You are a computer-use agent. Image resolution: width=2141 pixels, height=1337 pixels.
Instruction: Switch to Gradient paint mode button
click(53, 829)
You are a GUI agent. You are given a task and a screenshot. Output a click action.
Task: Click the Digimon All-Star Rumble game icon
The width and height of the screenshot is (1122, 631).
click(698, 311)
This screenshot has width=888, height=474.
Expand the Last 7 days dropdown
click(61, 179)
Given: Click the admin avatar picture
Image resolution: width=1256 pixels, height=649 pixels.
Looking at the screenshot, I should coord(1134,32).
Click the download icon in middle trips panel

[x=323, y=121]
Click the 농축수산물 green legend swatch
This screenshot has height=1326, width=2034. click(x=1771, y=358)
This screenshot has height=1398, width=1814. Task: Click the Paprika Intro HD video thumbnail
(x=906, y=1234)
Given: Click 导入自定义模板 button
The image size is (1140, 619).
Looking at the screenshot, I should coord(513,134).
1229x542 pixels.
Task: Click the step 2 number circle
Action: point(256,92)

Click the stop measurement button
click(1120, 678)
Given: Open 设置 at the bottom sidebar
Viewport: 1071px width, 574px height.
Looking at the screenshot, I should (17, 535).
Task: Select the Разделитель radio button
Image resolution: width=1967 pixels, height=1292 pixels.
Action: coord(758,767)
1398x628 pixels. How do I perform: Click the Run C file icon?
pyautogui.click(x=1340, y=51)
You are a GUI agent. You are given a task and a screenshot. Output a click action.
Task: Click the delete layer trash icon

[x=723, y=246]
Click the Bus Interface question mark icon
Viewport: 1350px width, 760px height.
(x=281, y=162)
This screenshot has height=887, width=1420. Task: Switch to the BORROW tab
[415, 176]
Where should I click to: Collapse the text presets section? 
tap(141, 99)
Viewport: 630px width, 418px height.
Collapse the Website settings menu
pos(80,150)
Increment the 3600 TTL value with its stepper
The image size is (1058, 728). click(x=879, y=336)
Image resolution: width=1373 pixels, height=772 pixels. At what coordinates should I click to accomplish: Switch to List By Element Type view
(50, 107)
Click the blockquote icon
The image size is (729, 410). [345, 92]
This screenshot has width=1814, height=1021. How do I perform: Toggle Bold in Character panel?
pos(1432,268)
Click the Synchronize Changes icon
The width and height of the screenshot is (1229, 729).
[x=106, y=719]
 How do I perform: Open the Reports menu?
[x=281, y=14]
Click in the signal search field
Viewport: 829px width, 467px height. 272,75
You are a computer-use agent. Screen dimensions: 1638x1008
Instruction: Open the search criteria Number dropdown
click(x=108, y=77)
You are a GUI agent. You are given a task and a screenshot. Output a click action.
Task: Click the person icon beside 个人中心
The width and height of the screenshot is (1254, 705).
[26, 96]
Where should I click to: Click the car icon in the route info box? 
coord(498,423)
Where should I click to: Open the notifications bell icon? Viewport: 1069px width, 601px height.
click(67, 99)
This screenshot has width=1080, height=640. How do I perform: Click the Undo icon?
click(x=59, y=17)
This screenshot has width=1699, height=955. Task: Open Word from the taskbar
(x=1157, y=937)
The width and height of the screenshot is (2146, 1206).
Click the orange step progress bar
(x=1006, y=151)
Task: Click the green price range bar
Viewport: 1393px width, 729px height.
-- -- --
[TASK DETAILS]: Would you output, unchanged, each line from the start of the records to the line that holds "Given: Click the admin avatar picture", both included and nothing else?

[ANSWER SPACE]:
You are a computer-use agent. Image resolution: width=2141 pixels, height=1337 pixels.
Instruction: Switch to Gradient paint mode button
click(53, 829)
You are a GUI agent. You are given a task and a screenshot. Output a click action.
Task: Click the Digimon All-Star Rumble game icon
The width and height of the screenshot is (1122, 631).
click(698, 311)
This screenshot has width=888, height=474.
Expand the Last 7 days dropdown
click(61, 179)
Given: Click the admin avatar picture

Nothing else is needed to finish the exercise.